African Agriculture Is Ready for a Digital Revolution

7 April 2021
Content from a Premium Partner
African Development Bank (Abidjan)
opinion

Akinwumi Adesina is president of the African Development Bank. Patrick Verkooijen is CEO of the Global Center on Adaptation.

After a dark 2020, a new year has brought new hope. In Africa, where up to 40 million more people were driven into extreme poverty and the continent experienced its first recession in 25 years, a brighter future beckons as the economy is forecast to return to growth this year.

Africa now has an opportunity to reset its economic compass. To build back not just better, but greener. Particularly as the next crisis--climate change--is already upon us.

Africa's food systems must be made more resilient to future shocks such as floods, droughts, and disease. Urgent and sustainable increases in food production are needed to reduce reliance on food imports and reduce poverty, and this is where digital services come into play.

With mobile phone ownership in Sub-Saharan Africa alone expected to reach half a billion this year, digital services offered via text messaging can reach even the most remote village. And at least one-fifth of these phones also have smart features, meaning they can connect to the internet.

We can already see how digital services drive prosperity locally and nationally. In Uganda, SMS services that promote market price awareness have lifted the price farmers receive for bananas by 36 percent, beans by 16.5 percent, maize by 17 percent, and coffee by 19 percent. In Ghana, services that cut out the middleman have lifted the price for maize by 10 percent and groundnuts by 7 percent.

But digital services don't just raise farmgate prices, they are the gateway to farm loans, crop insurance, and greater economic security, which in turn enables farmers to increase their resilience to climate change--by experimenting with new, drought-resistant crops, for example, or innovative farming methods.

Text messages with weather reports help farmers make better decisions about when and what to plant, and when to harvest.

In Niger, a phone-based education program has improved crop diversity, with more farmers likely to grow the cash crop okra, while an advisory service in Ethiopia helped increase wheat production from one ton to three tons per hectare.

The data footprints phone users create can also be analyzed to help assess risk when it comes to offering loans, making credit cheaper and more accessible.

Phones and digital services also speed up the spread of information through social networks, helping farmers learn about new drought-resistant crops or services that can increase productivity. Free-to-use mobile phone-based app WeFarm, for example, has already helped more than 2.4 million farmers find certified suppliers of quality seeds at fair prices. They can also connect farmers to internet-based services.

Examples of digital innovation abound, sometimes across borders. In Ghana, Kenya, and Nigeria, equipment-sharing platform Hello Tractor is helping farmers rent machinery by the day or even hour, while in Ethiopia, AfriScout, run by the non-government organization Project Concern International with the World Food Programme and the Ministry for Agriculture, provides satellite images of water supplies and crops every 10 days so problems can be spotted quickly to aid remedial action.

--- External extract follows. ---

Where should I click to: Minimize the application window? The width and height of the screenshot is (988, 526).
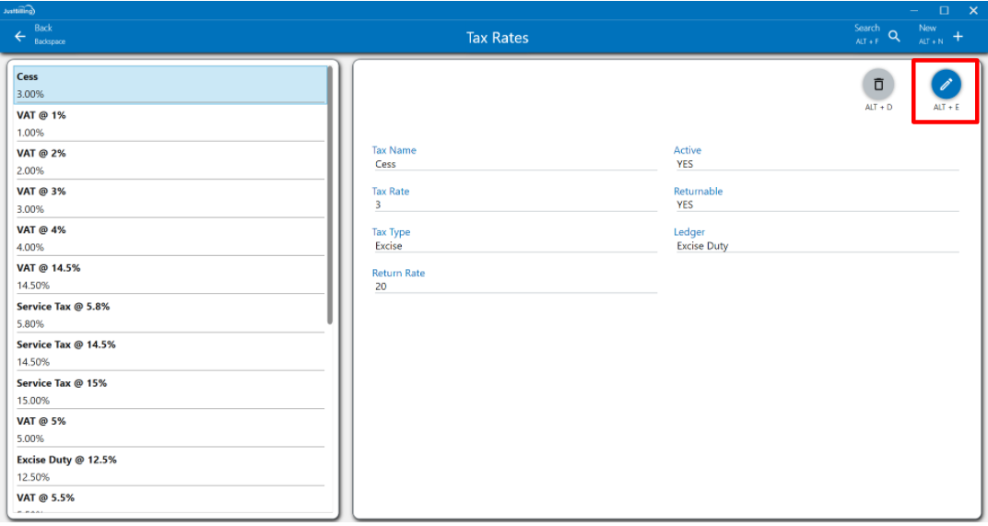click(914, 10)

Transforming food systems digitally has demonstrably excellent results: the African Development Bank, which has allocated over half of its climate financing to adaptation since 2019, has already helped 19 million farmers in 27 countries to lift yields by an average 60 percent through applying digital technology, for example.

This is why the Global Center on Adaptation and the African Development Bank have launched the Africa Adaptation Acceleration Program (AAAP) to mobilize $25 billion to scale up and accelerate innovative climate-change adaptation across Africa.

Once developed, the digital nature of these services often makes such projects easy to replicate elsewhere and scale, even across large rural areas with little existing infrastructure.

Further, adaptation projects are proven to be highly cost-effective, often delivering value many times the original investment and so helping African economies grow faster and create many more much-needed jobs.

This makes it imperative that the global resolve to rebuild economies in the wake of Covid-19 is harnessed in the most effective way. We must not simply replicate the mistakes of the past. We must build back stronger, with a more resilient and climate-smart focus.

Funding and promoting disruptive business models in which digital technologies are embedded to increase productivity without using more land or more water will create a triple win: increased production, a more resilient climate and more empowered farmers.

We have the means and the technical capability to put Africa well on the way to achieving food self-sufficiency and greater climate resilience. In doing so, we can help millions move out of food poverty. We must not squander this opportunity to create truly historic and lasting change.